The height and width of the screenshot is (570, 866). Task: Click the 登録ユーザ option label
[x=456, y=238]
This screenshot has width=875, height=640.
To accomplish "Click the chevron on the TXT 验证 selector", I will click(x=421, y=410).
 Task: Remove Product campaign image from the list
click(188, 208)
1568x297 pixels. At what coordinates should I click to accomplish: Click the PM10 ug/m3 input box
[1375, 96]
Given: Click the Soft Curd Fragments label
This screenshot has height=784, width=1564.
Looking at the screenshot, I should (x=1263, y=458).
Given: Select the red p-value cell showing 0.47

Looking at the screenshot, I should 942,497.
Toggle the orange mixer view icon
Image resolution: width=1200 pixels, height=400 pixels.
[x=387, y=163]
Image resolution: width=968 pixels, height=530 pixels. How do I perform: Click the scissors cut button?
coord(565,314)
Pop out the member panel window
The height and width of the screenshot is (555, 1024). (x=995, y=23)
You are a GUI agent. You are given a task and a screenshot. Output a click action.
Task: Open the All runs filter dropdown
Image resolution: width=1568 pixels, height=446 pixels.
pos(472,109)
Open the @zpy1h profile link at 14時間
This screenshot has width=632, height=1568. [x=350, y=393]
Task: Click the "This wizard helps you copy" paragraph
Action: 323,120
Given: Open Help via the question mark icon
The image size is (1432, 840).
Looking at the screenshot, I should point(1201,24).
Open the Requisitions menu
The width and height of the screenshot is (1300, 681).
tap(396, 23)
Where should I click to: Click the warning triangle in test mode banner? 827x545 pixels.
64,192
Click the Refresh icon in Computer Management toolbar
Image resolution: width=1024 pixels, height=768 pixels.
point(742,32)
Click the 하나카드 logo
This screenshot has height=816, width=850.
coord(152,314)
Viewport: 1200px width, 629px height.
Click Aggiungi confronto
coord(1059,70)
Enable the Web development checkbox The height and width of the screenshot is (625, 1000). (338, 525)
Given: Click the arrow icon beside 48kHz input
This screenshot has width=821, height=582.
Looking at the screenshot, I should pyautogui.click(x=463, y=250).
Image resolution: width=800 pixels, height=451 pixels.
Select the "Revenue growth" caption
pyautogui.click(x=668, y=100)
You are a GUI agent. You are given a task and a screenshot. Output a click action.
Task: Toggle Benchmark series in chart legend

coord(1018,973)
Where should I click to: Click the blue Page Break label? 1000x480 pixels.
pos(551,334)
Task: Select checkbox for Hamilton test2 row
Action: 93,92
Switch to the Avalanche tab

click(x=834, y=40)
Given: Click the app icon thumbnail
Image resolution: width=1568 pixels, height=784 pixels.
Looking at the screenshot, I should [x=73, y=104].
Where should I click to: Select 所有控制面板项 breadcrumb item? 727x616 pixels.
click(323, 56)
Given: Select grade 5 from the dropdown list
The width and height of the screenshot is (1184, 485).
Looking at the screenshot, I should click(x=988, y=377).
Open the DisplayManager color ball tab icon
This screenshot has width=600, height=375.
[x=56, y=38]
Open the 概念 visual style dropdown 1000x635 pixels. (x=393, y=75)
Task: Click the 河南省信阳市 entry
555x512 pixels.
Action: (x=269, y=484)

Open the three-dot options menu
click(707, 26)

────

• _What is expected_
Starting at the line that contains "Open the DisplayManager color ball tab icon", reproduce each line through the end of the records exactly, both ends included.

• _Task result_
Open the DisplayManager color ball tab icon
This screenshot has width=600, height=375.
[x=56, y=38]
Open the 概念 visual style dropdown 1000x635 pixels. (x=393, y=75)
Task: Click the 河南省信阳市 entry
555x512 pixels.
Action: (x=269, y=484)

Open the three-dot options menu
click(707, 26)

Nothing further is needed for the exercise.